Свет, и так слабый в спальне, начал меркнуть в глазах Степы. «Вот как сходят с ума!» — подумал он и ухватился за притолоку.
— Я вижу, вы немного удивлены, драгоценнейший? — осведомился Воланд у лязгающего зубами Степы.— А между прочим, удивляться нечему. Это моя свита.
Кот выпил водки, и Степина рука поползла по притолоке вниз.
— И свита эта требует места,— продолжал Воланд,— так что кто-то из нас здесь лишний в квартире. И мне кажется, что это именно вы!
— Они, они,— козлиным голосом запел длинный регент, во множественном числе говоря о Степе,— вообще они в последнее время жутко ведут себя в Москве.
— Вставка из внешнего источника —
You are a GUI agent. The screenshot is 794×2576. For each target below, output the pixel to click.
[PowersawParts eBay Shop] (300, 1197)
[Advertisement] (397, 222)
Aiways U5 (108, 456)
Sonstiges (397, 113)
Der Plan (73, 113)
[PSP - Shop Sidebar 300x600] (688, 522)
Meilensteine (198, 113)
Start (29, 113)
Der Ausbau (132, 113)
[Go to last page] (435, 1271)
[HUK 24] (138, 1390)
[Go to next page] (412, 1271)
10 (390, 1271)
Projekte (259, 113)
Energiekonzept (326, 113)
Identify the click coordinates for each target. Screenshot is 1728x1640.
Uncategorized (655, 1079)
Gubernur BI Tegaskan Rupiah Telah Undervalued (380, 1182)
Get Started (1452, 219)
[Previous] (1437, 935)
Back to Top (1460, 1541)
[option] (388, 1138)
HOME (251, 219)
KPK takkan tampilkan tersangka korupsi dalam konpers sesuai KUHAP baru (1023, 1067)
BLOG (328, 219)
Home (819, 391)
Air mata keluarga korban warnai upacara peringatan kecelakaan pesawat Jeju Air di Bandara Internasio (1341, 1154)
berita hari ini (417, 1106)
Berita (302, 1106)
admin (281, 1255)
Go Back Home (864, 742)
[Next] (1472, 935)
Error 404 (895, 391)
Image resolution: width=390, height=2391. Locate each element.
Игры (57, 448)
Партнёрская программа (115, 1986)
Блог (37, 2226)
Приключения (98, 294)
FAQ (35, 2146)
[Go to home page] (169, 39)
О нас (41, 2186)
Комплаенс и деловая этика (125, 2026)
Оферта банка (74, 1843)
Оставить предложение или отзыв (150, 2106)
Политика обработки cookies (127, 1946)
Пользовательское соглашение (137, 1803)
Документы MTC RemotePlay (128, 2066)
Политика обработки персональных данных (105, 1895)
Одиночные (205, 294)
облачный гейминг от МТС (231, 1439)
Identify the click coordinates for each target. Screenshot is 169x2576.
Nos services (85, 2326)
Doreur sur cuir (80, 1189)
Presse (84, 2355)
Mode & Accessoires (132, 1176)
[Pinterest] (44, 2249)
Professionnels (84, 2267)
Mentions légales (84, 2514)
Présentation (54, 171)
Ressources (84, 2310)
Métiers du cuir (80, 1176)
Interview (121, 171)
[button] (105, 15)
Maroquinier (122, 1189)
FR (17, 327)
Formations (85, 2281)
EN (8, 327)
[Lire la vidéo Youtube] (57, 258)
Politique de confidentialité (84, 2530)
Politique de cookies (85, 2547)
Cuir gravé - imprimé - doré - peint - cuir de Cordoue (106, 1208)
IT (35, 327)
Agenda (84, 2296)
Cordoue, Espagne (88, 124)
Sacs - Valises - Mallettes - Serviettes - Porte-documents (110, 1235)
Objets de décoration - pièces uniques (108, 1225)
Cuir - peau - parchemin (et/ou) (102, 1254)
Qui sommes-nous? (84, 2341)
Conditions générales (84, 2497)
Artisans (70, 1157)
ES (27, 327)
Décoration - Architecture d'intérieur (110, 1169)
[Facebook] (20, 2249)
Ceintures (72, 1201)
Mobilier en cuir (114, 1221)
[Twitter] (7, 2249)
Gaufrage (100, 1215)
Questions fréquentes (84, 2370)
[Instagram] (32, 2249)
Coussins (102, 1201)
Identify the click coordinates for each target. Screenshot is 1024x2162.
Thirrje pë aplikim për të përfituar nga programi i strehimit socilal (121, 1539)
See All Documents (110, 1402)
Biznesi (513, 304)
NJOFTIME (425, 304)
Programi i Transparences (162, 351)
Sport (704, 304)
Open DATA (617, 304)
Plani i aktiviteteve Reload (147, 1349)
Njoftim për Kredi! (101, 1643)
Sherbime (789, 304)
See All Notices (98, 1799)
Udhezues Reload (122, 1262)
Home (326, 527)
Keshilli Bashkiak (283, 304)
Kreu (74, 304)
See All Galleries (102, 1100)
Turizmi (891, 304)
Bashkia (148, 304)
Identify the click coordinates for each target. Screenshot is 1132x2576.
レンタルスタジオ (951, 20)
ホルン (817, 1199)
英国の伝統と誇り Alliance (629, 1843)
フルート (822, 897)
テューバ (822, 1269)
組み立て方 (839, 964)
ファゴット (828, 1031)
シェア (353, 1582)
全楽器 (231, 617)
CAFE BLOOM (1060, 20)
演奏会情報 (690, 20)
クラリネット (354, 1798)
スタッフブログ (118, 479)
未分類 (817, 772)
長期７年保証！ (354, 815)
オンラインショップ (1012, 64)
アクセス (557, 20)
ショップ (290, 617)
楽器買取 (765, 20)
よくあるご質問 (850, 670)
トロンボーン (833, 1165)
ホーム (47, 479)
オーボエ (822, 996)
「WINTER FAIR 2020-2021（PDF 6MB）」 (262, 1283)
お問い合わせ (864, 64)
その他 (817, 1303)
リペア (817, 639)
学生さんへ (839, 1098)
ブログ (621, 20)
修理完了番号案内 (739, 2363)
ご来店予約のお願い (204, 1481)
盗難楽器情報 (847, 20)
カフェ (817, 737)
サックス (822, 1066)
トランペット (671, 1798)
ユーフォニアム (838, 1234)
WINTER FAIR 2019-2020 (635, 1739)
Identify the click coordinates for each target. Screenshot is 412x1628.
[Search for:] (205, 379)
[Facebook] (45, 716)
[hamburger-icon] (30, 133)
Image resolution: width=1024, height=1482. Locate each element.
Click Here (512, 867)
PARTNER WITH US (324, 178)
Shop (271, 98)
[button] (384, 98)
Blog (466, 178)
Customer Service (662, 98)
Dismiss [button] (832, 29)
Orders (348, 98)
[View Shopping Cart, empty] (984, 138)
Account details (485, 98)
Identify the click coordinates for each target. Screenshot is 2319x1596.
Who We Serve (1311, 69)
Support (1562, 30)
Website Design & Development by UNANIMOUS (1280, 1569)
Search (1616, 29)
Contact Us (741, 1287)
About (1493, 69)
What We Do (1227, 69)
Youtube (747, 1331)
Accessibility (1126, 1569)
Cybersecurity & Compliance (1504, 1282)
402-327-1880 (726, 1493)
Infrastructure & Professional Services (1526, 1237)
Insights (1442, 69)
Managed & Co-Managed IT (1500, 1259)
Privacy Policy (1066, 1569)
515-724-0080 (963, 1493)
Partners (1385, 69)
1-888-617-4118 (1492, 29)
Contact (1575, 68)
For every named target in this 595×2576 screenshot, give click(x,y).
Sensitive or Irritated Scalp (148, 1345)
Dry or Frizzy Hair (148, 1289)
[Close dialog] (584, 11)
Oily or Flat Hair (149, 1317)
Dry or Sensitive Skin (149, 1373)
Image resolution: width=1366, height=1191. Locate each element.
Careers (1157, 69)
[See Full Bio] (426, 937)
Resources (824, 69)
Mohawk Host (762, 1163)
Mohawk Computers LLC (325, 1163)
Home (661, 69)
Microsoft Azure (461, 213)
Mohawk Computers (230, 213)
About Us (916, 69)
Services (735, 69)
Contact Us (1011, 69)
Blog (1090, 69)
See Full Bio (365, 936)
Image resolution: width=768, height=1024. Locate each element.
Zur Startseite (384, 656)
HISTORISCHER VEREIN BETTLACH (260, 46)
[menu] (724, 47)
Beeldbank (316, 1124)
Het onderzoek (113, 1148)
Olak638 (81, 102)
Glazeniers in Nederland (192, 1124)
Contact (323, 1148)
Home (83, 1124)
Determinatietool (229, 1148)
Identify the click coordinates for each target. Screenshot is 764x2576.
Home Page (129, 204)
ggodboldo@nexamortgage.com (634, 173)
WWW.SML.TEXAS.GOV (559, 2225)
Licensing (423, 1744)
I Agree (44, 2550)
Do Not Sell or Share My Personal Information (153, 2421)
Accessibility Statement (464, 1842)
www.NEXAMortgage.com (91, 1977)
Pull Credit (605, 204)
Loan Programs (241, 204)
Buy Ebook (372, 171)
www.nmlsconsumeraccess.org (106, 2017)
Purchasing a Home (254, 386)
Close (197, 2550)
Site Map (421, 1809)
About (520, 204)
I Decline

Пьянствуют, вступают в связи с женщинами, ни черта не делают, да и делать ничего не могут, ибо ничего не смыслят в том, что им поручено, ежеминутно лгут начальству…
— Машину зря гоняет казенную! — наябедничал кот, прожевав гриб.
И тут случилось четвертое, и последнее, явление в квартире, когда Степа, совсем уже сползший на пол, ослабевшей рукой царапал притолоку.
Прямо из зеркала трюмо вышел маленький, но необыкновенно широкоплечий, в котелке на голове и с торчащим изо рта клыком, безобразящим и без того невиданно мерзкую физиономию. При этом — рыжий.
— Я,— вступил в разговор явившийся,— вообще не понимаю, как он попал в директора. Он такой же директор, как я архиерей.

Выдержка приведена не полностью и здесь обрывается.